# Nhl Network



## Peter305 (May 24, 2006)

Here's a link to the latest rumor/news on the NHL Network

http://www.hockeybuzz.com/blog.php?post_id=9646

It looks as if people with cable are going to be better served than those with satellite


----------



## pez2002 (Dec 13, 2002)

comcast is adding this october 1st


----------



## S.C. Am (Jul 27, 2004)

Free Preview link for October
http://www.tsn.ca/nhl_network/feature/?fid=11240


----------



## Peter305 (May 24, 2006)

This preview is for the Canadian version. There is still no official word on DirecTV or Dish picking this up.


----------



## JohnL (Apr 1, 2002)

Peter305 said:


> This preview is for the Canadian version. There is still no official word on DirecTV or Dish picking this up.


Peter,

While not official, on Dish Networks latest "Charlie Chat" a company rep did say ON AIR, that Dish intended to launch NHL Network as well as carry its' HD feed as well.

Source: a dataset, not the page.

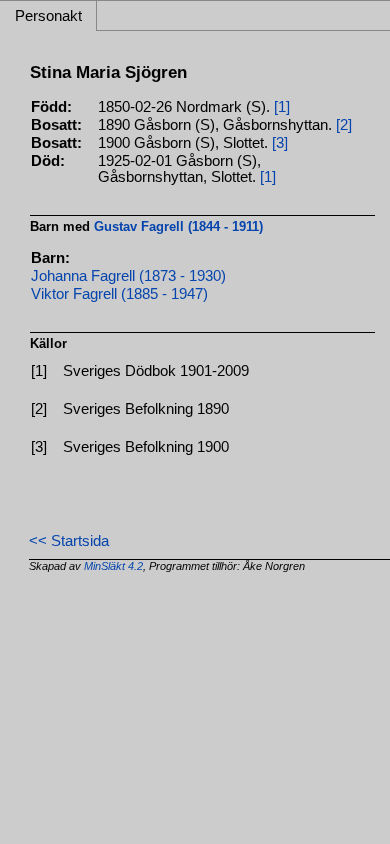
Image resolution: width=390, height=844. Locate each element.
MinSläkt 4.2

Rumors suggest NHL Network will launch next week on Dish Network rumored to be October 3rd.

John


----------



## Peter305 (May 24, 2006)

JohnL said:


> Peter,
> 
> While not official, on Dish Networks latest "Charlie Chat" a company rep did say ON AIR, that Dish intended to launch NHL Network as well as carry its' HD feed as well.
> 
> ...


Thanks for the update. As a DirecTV subscriber I'm even more interested in seeing it there....


----------



## n3ntj (Dec 18, 2006)

I just talked to D* about another issue, but asked about NHL Network HD. I was told that D* has no plans on carrying NHL Network in the near future.


----------



## DCSholtis (Aug 7, 2002)

n3ntj said:


> I just talked to D* about another issue, but asked about NHL Network HD. I was told that D* has no plans on carrying NHL Network in the near future.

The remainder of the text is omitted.